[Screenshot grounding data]

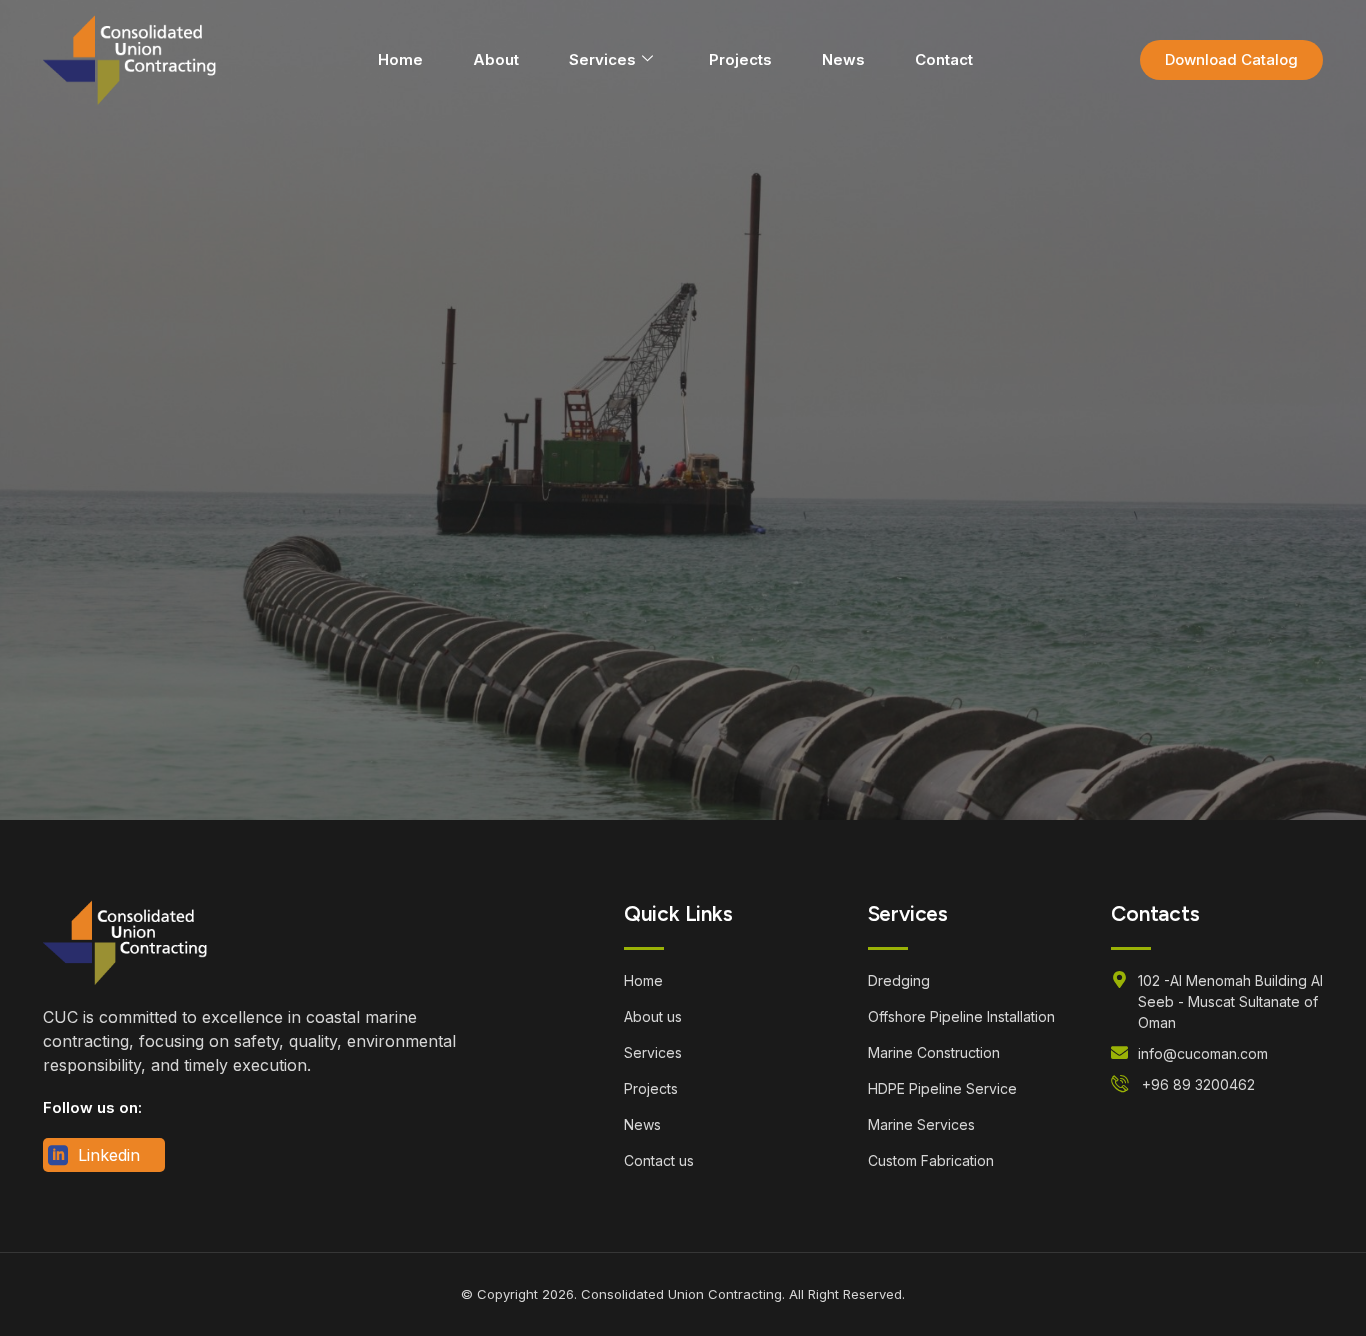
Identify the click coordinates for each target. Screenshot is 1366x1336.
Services (602, 59)
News (843, 59)
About (496, 59)
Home (400, 59)
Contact (944, 59)
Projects (740, 59)
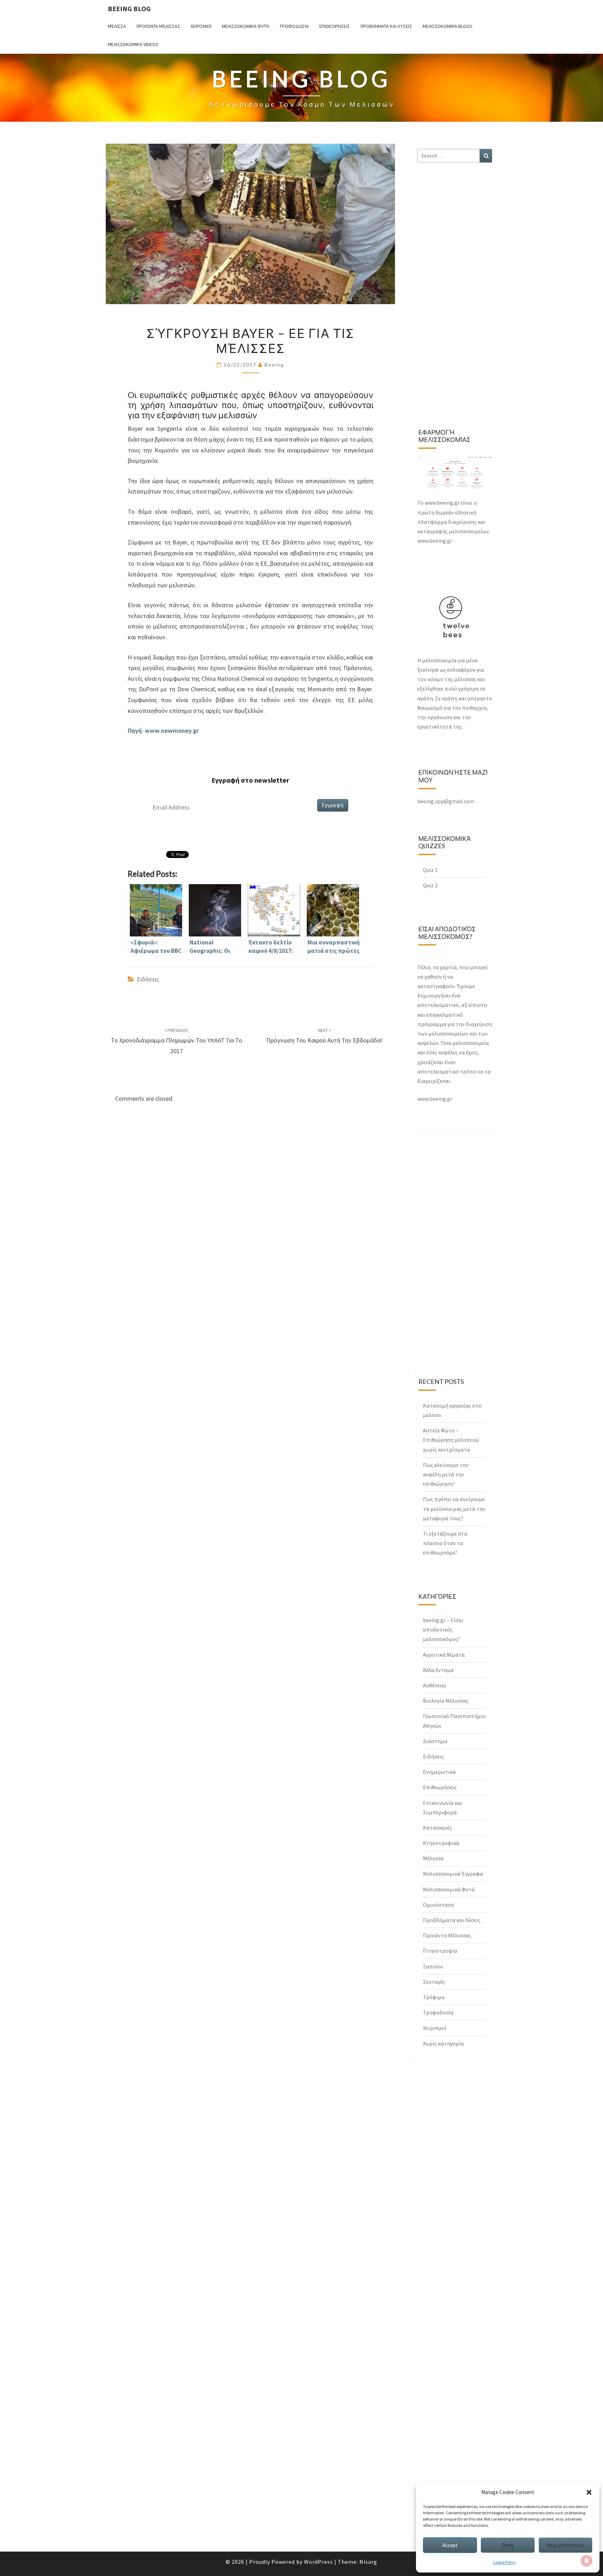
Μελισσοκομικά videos (133, 44)
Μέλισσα (117, 26)
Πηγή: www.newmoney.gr (164, 730)
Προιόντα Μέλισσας (158, 26)
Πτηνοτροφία (440, 1950)
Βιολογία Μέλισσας (446, 1700)
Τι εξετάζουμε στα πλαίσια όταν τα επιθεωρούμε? (445, 1543)
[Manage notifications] (586, 2560)
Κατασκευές (437, 1827)
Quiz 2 (430, 885)
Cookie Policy (504, 2562)
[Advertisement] (454, 295)
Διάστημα (435, 1741)
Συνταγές (434, 1981)
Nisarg (368, 2561)
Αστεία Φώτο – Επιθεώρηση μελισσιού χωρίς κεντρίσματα (451, 1440)
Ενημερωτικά (439, 1771)
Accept (450, 2545)
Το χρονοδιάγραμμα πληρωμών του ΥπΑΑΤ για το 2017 (176, 1041)
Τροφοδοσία (294, 26)
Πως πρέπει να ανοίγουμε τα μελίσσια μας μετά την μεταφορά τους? (454, 1508)
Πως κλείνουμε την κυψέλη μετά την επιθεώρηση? (446, 1474)
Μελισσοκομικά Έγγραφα (453, 1873)
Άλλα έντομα (438, 1669)
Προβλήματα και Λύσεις (386, 26)
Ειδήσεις (148, 979)
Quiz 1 (430, 869)
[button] (589, 2492)
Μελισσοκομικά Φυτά (245, 26)
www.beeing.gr (434, 1098)
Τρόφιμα (434, 1997)
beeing (274, 365)
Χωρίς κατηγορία (443, 2043)
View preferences (565, 2545)
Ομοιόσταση (438, 1904)
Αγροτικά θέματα (444, 1654)
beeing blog (129, 8)
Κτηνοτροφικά (441, 1842)
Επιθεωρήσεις (334, 26)
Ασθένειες (434, 1685)
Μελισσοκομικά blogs (447, 26)
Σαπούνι (433, 1966)
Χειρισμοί (201, 26)
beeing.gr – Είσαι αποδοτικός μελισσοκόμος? (443, 1629)
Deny (508, 2545)
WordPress (318, 2561)
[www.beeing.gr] (454, 473)
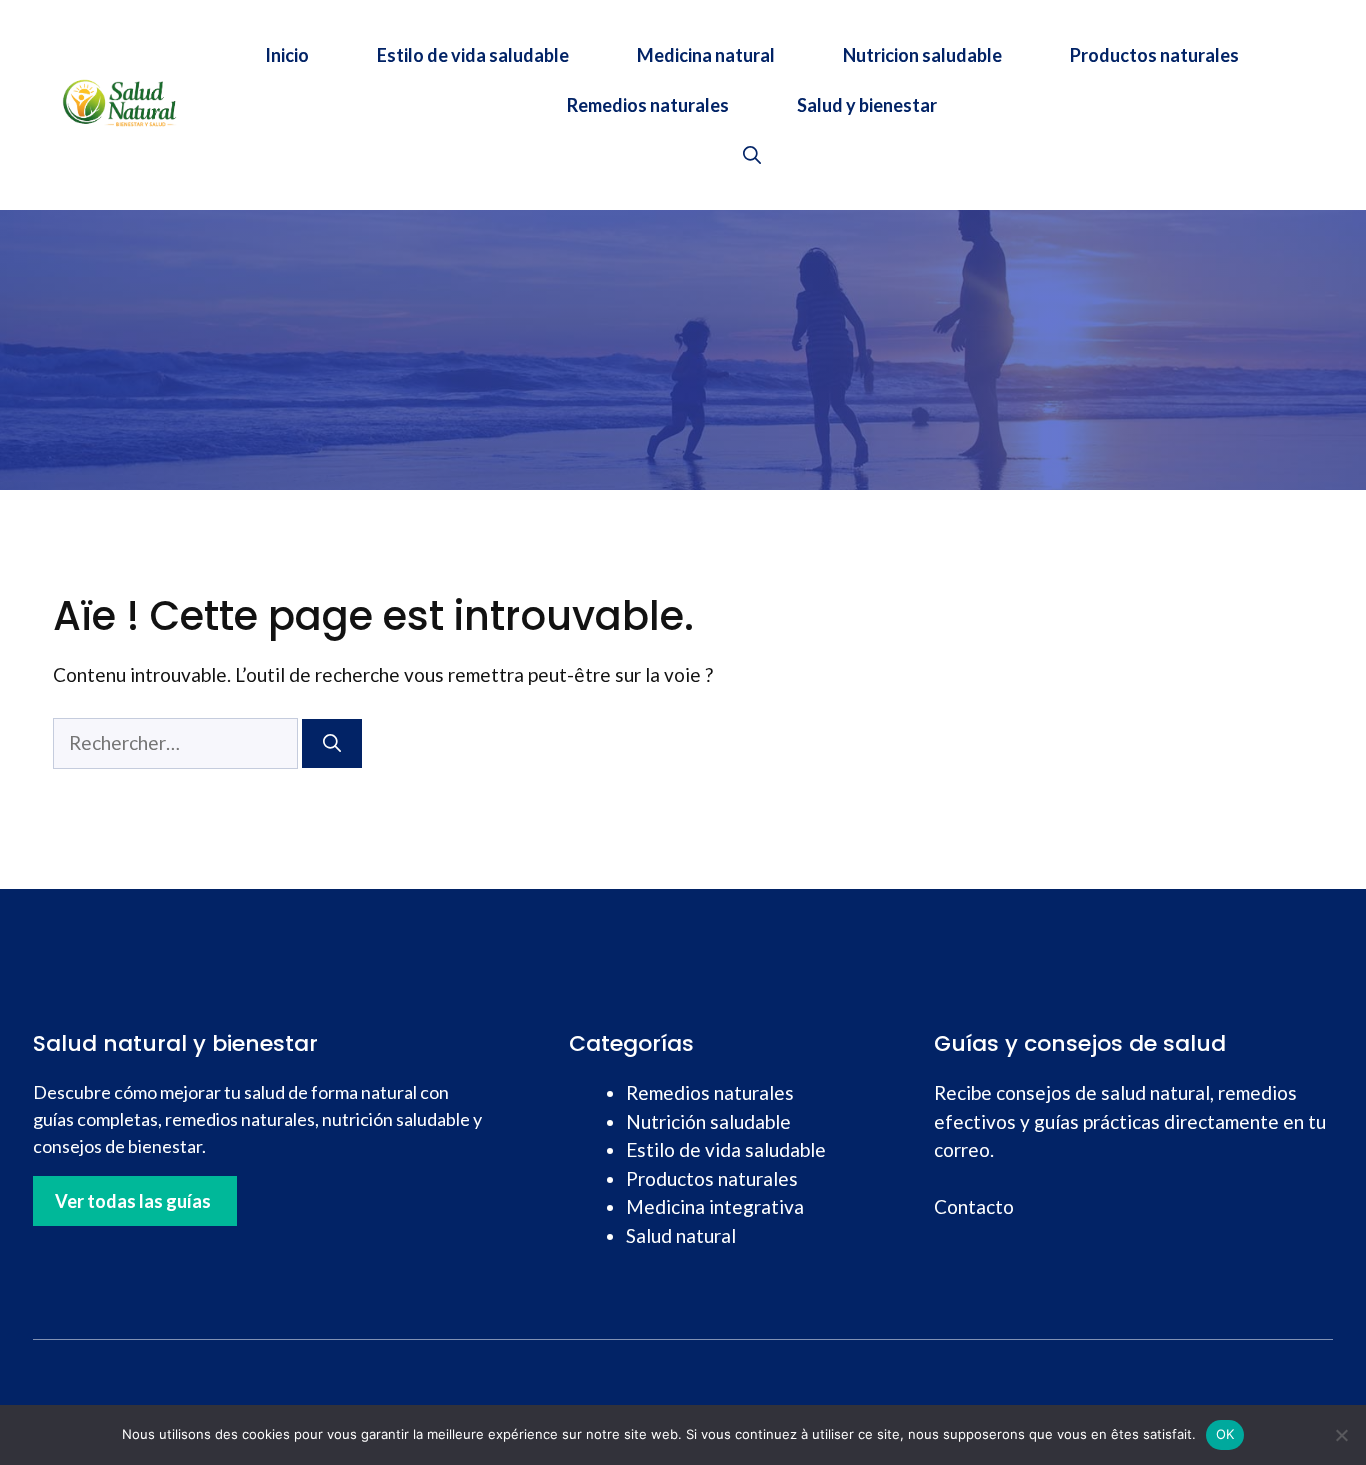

▸ **Exercise directions**
Starting at the line that holds "Ομοιόσταση (438, 1904)", retype every line through the end of the data, both ends included. Pictures stay out of the copy.

▸ **Response**
Ομοιόσταση (438, 1904)
Αγροτικά θέματα (444, 1654)
beeing blog (129, 8)
Κτηνοτροφικά (441, 1842)
Επιθεωρήσεις (334, 26)
Ασθένειες (434, 1685)
Μελισσοκομικά blogs (447, 26)
Σαπούνι (433, 1966)
Χειρισμοί (201, 26)
beeing.gr – Είσαι αποδοτικός μελισσοκόμος? (443, 1629)
Deny (508, 2545)
WordPress (318, 2561)
[www.beeing.gr] (454, 473)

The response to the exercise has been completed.